El vaso medio lleno o medio vacío
Con respecto a la vitamina D, nos encontramos ahora mismo en una situación de incertidumbre científica similar a cuando se debatía en su momento la eficacia de las mascarillas en la población general o la transmisión del coronavirus por aerosoles. Parece que hay indicios de que la suplementación con vitamina D podría ser beneficiosa en determinadas circunstancias, pero realmente no contamos con el suficiente respaldo científico para afirmarlo con seguridad y esta suposición podría estar equivocada.

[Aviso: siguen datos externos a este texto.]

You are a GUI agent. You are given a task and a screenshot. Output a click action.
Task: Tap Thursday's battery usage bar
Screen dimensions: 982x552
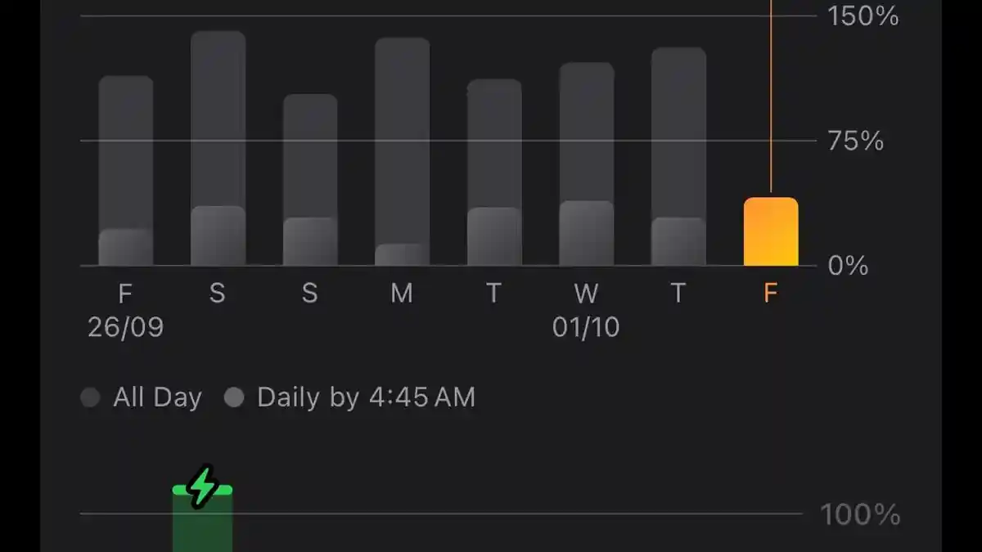click(x=678, y=157)
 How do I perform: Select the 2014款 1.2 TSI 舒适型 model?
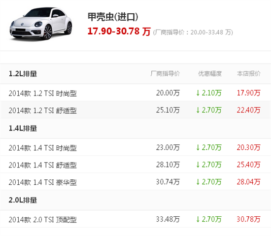pyautogui.click(x=43, y=110)
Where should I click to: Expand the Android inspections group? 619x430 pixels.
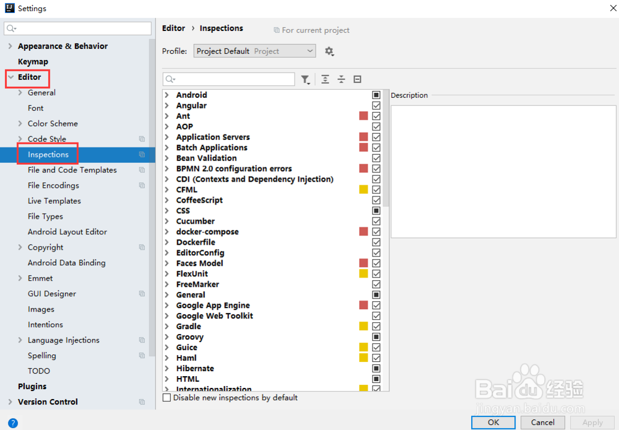pyautogui.click(x=166, y=95)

Los grandes ensayos clínicos son irremediablemente lentos y costosos de realizar, así que no es una cuestión que se pueda resolver de la noche a la mañana. ¿Qué hacer mientras? Hay que tener en cuenta que, si existe déficit de vitamina D en una persona de riesgo para la COVID-19, la suplementación controlada por el médico tiene un claro beneficio y un mínimo riesgo de daño, independientemente de que esta medida resulte ser o no protectora contra la COVID-19.

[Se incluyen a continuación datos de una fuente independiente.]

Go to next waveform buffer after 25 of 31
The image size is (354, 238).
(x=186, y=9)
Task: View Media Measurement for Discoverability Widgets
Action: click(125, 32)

Un dato clave en esta historia es que las personas que se encuentran en residencias de ancianos suelen tener déficits de vitamina D con mucha mayor frecuencia que la población general, especialmente si son grandes dependientes. Así que algunas autoridades han decidido ver el vaso medio lleno en estos casos. Por ejemplo: la Junta de Andalucía decidió suplementar con vitamina D a los ancianos en residencias como forma de protección. Reino Unido también puso en marcha una campaña para dar suplementos de vitamina a 2,7 millones de personas extremadamente vulnerables y en residencias durante el invierno.

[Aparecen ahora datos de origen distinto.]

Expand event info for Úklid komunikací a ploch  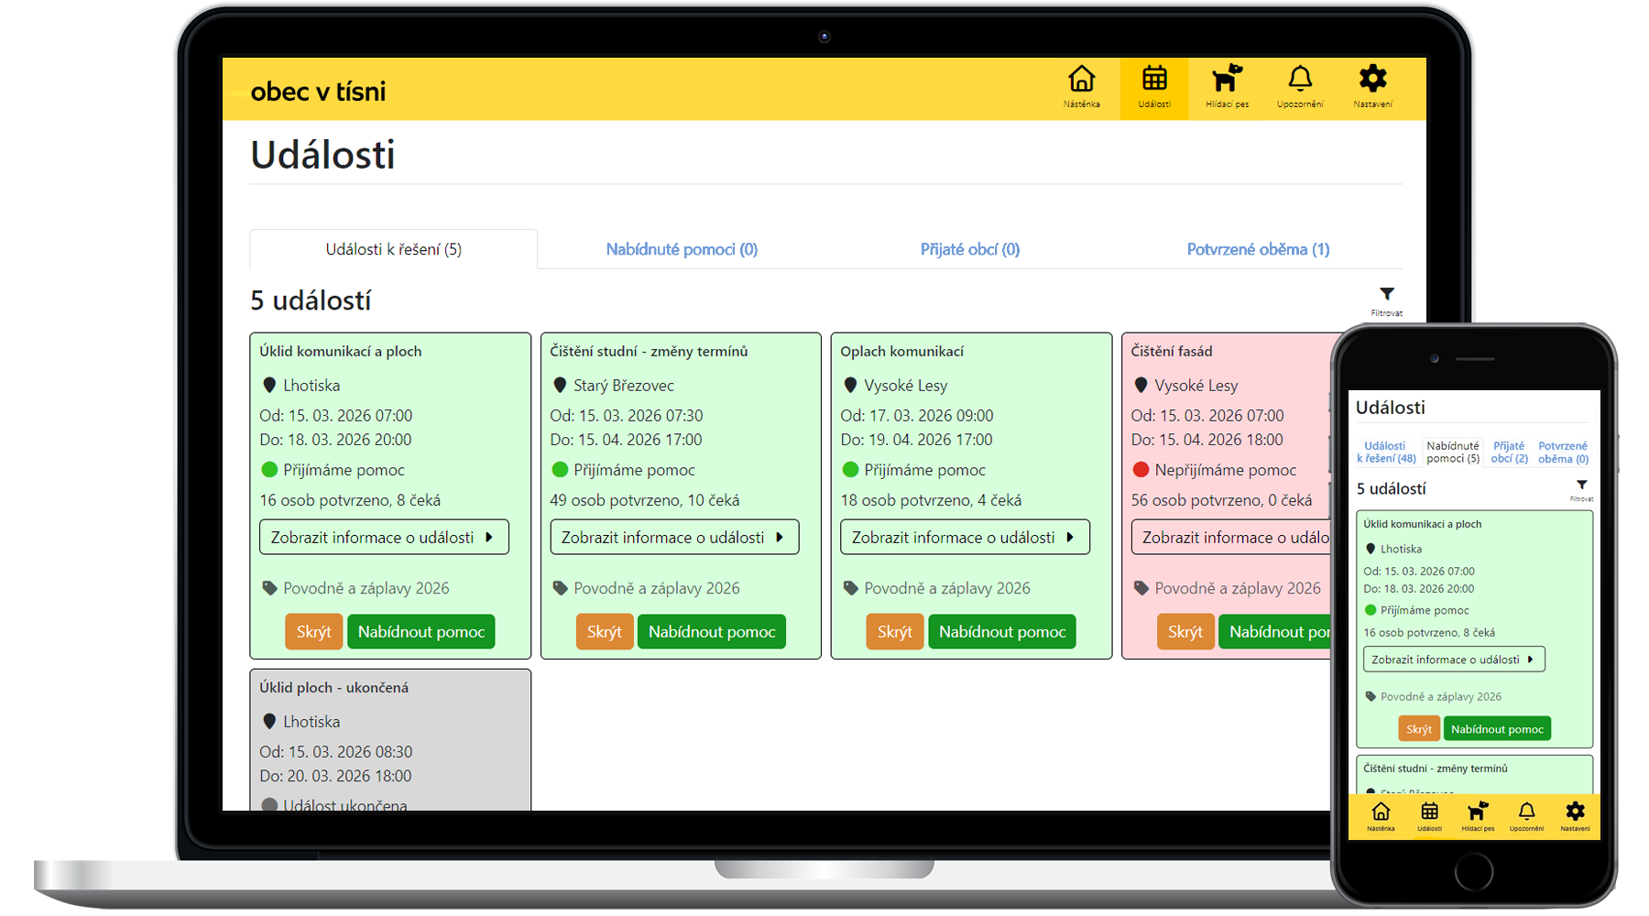pos(383,538)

En el terreno médico-científico, encontramos a médicos y autoridades sanitarias que dicen que todavía no hay evidencia suficiente para apoyar la vitamina D en el tratamiento y la prevención de la COVID-19, mientras que otros advierten de que puede que cuando tengamos las evidencias sea ya demasiado tarde para aprovechar cualquier potencial beneficio de la vitamina D. Investigadores en este asunto explicaban en la revista médica The British Medical Journal que varios ensayos clínicos controlados con placebo sobre la vitamina D y la COVID-19 no finalizarían hasta marzo y julio de 2021 y que: “Si, como se espera, la pandemia se atenúa para Semana Santa, estos ensayos, si se completan con éxito, nos dirán a posteriori si podríamos haber salvado o no muchas vidas mediante una promoción mayor de los suplementos de vitamina D que cuestan un penique y son extremadamente seguros. ¿Es eso realmente de lo que pretende la medicina basada en la evidencia?”.
Cuando la evidencia científica solo nos puede decir, por el momento, que no tenemos pruebas concluyentes para respaldar o rechazar la vitamina D frente a la COVID-19, la decisión de recomendarlo o no va más allá de la ciencia y se adentra en el terreno de la incertidumbre y el dilema. Como nos enseñó la hidroxicloroquina en esta pandemia, apresurarnos en aplicar un tratamiento sin que haya un respaldo sólido detrás puede ser una peor estrategia que no hacer nada, pero esperar a demostrar que algo sea efectivo también implica el riesgo de desaprovecharlo cuando podría estar salvando vidas.